##### Given entries

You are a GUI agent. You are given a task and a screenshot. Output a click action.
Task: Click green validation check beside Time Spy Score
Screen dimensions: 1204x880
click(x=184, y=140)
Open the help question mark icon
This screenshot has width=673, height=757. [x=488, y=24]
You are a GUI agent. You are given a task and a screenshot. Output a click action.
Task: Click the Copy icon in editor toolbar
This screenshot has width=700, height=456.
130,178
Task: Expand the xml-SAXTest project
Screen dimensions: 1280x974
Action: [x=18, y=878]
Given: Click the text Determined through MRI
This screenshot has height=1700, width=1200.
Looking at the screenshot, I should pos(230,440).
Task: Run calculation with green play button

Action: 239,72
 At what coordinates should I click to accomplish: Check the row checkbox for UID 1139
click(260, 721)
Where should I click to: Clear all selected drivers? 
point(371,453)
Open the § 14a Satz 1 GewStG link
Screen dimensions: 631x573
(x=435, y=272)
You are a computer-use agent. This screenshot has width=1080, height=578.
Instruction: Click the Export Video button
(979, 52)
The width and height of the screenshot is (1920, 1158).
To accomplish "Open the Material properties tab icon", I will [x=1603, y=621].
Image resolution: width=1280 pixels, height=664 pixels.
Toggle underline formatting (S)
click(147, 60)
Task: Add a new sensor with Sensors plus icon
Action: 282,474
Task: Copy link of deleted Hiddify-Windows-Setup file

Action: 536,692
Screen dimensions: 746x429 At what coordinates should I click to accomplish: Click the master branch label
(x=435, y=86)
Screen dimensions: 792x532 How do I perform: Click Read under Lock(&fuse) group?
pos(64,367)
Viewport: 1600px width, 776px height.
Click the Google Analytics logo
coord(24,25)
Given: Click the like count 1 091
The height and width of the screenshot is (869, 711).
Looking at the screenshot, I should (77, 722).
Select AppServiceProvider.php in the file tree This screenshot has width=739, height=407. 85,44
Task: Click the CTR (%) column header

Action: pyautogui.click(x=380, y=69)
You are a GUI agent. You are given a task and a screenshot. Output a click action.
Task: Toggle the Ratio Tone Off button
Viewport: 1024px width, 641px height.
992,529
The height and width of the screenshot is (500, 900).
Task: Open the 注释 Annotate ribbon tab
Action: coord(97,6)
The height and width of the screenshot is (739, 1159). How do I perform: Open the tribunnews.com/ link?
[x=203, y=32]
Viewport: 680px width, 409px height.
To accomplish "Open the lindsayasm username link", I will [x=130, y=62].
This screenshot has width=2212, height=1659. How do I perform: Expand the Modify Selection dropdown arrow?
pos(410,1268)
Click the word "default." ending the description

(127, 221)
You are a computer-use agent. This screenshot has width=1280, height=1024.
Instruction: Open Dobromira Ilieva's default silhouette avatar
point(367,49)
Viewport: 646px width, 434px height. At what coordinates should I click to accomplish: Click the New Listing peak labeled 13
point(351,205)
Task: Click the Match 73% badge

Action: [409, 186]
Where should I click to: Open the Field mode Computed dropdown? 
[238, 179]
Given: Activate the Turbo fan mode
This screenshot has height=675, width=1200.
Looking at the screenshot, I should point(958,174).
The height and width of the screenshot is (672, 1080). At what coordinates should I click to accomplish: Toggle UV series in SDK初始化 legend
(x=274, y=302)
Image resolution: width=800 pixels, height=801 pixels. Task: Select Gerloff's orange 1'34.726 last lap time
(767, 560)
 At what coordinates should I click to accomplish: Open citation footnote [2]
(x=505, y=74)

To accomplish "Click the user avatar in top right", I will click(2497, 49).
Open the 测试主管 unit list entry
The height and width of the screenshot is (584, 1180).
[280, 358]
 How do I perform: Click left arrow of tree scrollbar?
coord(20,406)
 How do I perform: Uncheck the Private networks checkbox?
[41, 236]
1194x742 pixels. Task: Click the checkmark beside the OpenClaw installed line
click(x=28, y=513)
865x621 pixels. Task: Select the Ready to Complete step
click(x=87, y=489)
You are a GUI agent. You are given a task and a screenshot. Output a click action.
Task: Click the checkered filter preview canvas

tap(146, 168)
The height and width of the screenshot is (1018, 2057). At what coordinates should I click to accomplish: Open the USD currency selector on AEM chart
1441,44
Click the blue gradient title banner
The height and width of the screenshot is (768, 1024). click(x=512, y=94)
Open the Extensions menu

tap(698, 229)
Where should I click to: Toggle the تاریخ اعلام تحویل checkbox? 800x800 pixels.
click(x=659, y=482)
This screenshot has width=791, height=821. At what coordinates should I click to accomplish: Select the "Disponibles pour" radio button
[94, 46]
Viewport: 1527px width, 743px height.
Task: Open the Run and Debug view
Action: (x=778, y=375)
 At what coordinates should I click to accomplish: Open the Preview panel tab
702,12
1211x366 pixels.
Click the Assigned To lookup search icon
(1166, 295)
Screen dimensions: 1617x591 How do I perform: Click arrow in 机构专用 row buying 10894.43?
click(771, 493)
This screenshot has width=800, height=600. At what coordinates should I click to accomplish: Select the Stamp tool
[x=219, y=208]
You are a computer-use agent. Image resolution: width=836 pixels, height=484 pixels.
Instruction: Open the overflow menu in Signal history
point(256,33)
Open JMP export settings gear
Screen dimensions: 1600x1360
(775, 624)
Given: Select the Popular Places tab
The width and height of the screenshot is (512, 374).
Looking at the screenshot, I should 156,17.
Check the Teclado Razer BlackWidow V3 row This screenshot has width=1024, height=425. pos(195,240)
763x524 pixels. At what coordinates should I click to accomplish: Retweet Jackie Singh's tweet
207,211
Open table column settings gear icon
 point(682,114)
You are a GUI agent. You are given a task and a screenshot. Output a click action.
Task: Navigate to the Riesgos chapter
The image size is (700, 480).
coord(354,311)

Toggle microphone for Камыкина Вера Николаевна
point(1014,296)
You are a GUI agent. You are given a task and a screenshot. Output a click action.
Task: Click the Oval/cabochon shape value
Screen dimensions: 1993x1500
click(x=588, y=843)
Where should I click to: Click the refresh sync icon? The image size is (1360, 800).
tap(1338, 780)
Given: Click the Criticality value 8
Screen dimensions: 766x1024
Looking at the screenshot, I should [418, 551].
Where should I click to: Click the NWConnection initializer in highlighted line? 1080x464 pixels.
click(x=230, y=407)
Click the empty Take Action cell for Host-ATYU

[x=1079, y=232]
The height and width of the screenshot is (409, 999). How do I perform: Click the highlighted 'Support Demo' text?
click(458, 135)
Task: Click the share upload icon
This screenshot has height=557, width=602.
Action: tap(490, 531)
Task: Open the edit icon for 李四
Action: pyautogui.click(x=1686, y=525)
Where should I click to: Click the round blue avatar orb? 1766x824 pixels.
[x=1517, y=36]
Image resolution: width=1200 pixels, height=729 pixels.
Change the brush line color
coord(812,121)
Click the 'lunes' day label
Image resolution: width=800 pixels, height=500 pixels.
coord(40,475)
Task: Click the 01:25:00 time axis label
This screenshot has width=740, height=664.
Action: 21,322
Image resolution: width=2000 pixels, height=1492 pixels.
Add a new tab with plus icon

##########

Task statement
Copy out all of the entries above word for word, leaving nothing out and changing nothing.

Solution to this exercise
You are a GUI agent. You are given a task and a screenshot. Output a click action.
Task: Click green validation check beside Time Spy Score
Screen dimensions: 1204x880
click(x=184, y=140)
Open the help question mark icon
This screenshot has width=673, height=757. [x=488, y=24]
You are a GUI agent. You are given a task and a screenshot. Output a click action.
Task: Click the Copy icon in editor toolbar
This screenshot has width=700, height=456.
130,178
Task: Expand the xml-SAXTest project
Screen dimensions: 1280x974
Action: [x=18, y=878]
Given: Click the text Determined through MRI
This screenshot has height=1700, width=1200.
Looking at the screenshot, I should pos(230,440).
Task: Run calculation with green play button

Action: 239,72
 At what coordinates should I click to accomplish: Check the row checkbox for UID 1139
click(260, 721)
Where should I click to: Clear all selected drivers? 
point(371,453)
Open the § 14a Satz 1 GewStG link
Screen dimensions: 631x573
(x=435, y=272)
You are a computer-use agent. This screenshot has width=1080, height=578.
Instruction: Click the Export Video button
(979, 52)
The width and height of the screenshot is (1920, 1158).
To accomplish "Open the Material properties tab icon", I will [x=1603, y=621].
Image resolution: width=1280 pixels, height=664 pixels.
Toggle underline formatting (S)
click(147, 60)
Task: Add a new sensor with Sensors plus icon
Action: 282,474
Task: Copy link of deleted Hiddify-Windows-Setup file

Action: 536,692
Screen dimensions: 746x429 At what coordinates should I click to accomplish: Click the master branch label
(x=435, y=86)
Screen dimensions: 792x532 How do I perform: Click Read under Lock(&fuse) group?
pos(64,367)
Viewport: 1600px width, 776px height.
Click the Google Analytics logo
coord(24,25)
Given: Click the like count 1 091
The height and width of the screenshot is (869, 711).
Looking at the screenshot, I should (77, 722).
Select AppServiceProvider.php in the file tree This screenshot has width=739, height=407. 85,44
Task: Click the CTR (%) column header

Action: pyautogui.click(x=380, y=69)
You are a GUI agent. You are given a task and a screenshot. Output a click action.
Task: Toggle the Ratio Tone Off button
Viewport: 1024px width, 641px height.
992,529
The height and width of the screenshot is (500, 900).
Task: Open the 注释 Annotate ribbon tab
Action: coord(97,6)
The height and width of the screenshot is (739, 1159). How do I perform: Open the tribunnews.com/ link?
[x=203, y=32]
Viewport: 680px width, 409px height.
To accomplish "Open the lindsayasm username link", I will [x=130, y=62].
This screenshot has width=2212, height=1659. How do I perform: Expand the Modify Selection dropdown arrow?
pos(410,1268)
Click the word "default." ending the description

(127, 221)
You are a computer-use agent. This screenshot has width=1280, height=1024.
Instruction: Open Dobromira Ilieva's default silhouette avatar
point(367,49)
Viewport: 646px width, 434px height. At what coordinates should I click to accomplish: Click the New Listing peak labeled 13
point(351,205)
Task: Click the Match 73% badge

Action: [409, 186]
Where should I click to: Open the Field mode Computed dropdown? 
[238, 179]
Given: Activate the Turbo fan mode
This screenshot has height=675, width=1200.
Looking at the screenshot, I should point(958,174).
The height and width of the screenshot is (672, 1080). At what coordinates should I click to accomplish: Toggle UV series in SDK初始化 legend
(x=274, y=302)
Image resolution: width=800 pixels, height=801 pixels. Task: Select Gerloff's orange 1'34.726 last lap time
(767, 560)
 At what coordinates should I click to accomplish: Open citation footnote [2]
(x=505, y=74)

To accomplish "Click the user avatar in top right", I will click(2497, 49).
Open the 测试主管 unit list entry
The height and width of the screenshot is (584, 1180).
[280, 358]
 How do I perform: Click left arrow of tree scrollbar?
coord(20,406)
 How do I perform: Uncheck the Private networks checkbox?
[41, 236]
1194x742 pixels. Task: Click the checkmark beside the OpenClaw installed line
click(x=28, y=513)
865x621 pixels. Task: Select the Ready to Complete step
click(x=87, y=489)
You are a GUI agent. You are given a task and a screenshot. Output a click action.
Task: Click the checkered filter preview canvas

tap(146, 168)
The height and width of the screenshot is (1018, 2057). At what coordinates should I click to accomplish: Open the USD currency selector on AEM chart
1441,44
Click the blue gradient title banner
The height and width of the screenshot is (768, 1024). click(x=512, y=94)
Open the Extensions menu

tap(698, 229)
Where should I click to: Toggle the تاریخ اعلام تحویل checkbox? 800x800 pixels.
click(x=659, y=482)
This screenshot has width=791, height=821. At what coordinates should I click to accomplish: Select the "Disponibles pour" radio button
[94, 46]
Viewport: 1527px width, 743px height.
Task: Open the Run and Debug view
Action: (x=778, y=375)
 At what coordinates should I click to accomplish: Open the Preview panel tab
702,12
1211x366 pixels.
Click the Assigned To lookup search icon
(1166, 295)
Screen dimensions: 1617x591 How do I perform: Click arrow in 机构专用 row buying 10894.43?
click(771, 493)
This screenshot has width=800, height=600. At what coordinates should I click to accomplish: Select the Stamp tool
[x=219, y=208]
You are a computer-use agent. Image resolution: width=836 pixels, height=484 pixels.
Instruction: Open the overflow menu in Signal history
point(256,33)
Open JMP export settings gear
Screen dimensions: 1600x1360
(775, 624)
Given: Select the Popular Places tab
The width and height of the screenshot is (512, 374).
Looking at the screenshot, I should 156,17.
Check the Teclado Razer BlackWidow V3 row This screenshot has width=1024, height=425. pos(195,240)
763x524 pixels. At what coordinates should I click to accomplish: Retweet Jackie Singh's tweet
207,211
Open table column settings gear icon
 point(682,114)
You are a GUI agent. You are given a task and a screenshot. Output a click action.
Task: Navigate to the Riesgos chapter
The image size is (700, 480).
coord(354,311)

Toggle microphone for Камыкина Вера Николаевна
point(1014,296)
You are a GUI agent. You are given a task and a screenshot. Output a click action.
Task: Click the Oval/cabochon shape value
Screen dimensions: 1993x1500
click(x=588, y=843)
Where should I click to: Click the refresh sync icon? The image size is (1360, 800).
tap(1338, 780)
Given: Click the Criticality value 8
Screen dimensions: 766x1024
Looking at the screenshot, I should [418, 551].
Where should I click to: Click the NWConnection initializer in highlighted line? 1080x464 pixels.
click(x=230, y=407)
Click the empty Take Action cell for Host-ATYU

[x=1079, y=232]
The height and width of the screenshot is (409, 999). How do I perform: Click the highlighted 'Support Demo' text?
click(458, 135)
Task: Click the share upload icon
This screenshot has height=557, width=602.
Action: tap(490, 531)
Task: Open the edit icon for 李四
Action: pyautogui.click(x=1686, y=525)
Where should I click to: Click the round blue avatar orb? 1766x824 pixels.
[x=1517, y=36]
Image resolution: width=1200 pixels, height=729 pixels.
Change the brush line color
coord(812,121)
Click the 'lunes' day label
Image resolution: width=800 pixels, height=500 pixels.
coord(40,475)
Task: Click the 01:25:00 time axis label
This screenshot has width=740, height=664.
Action: 21,322
Image resolution: width=2000 pixels, height=1492 pixels.
Add a new tab with plus icon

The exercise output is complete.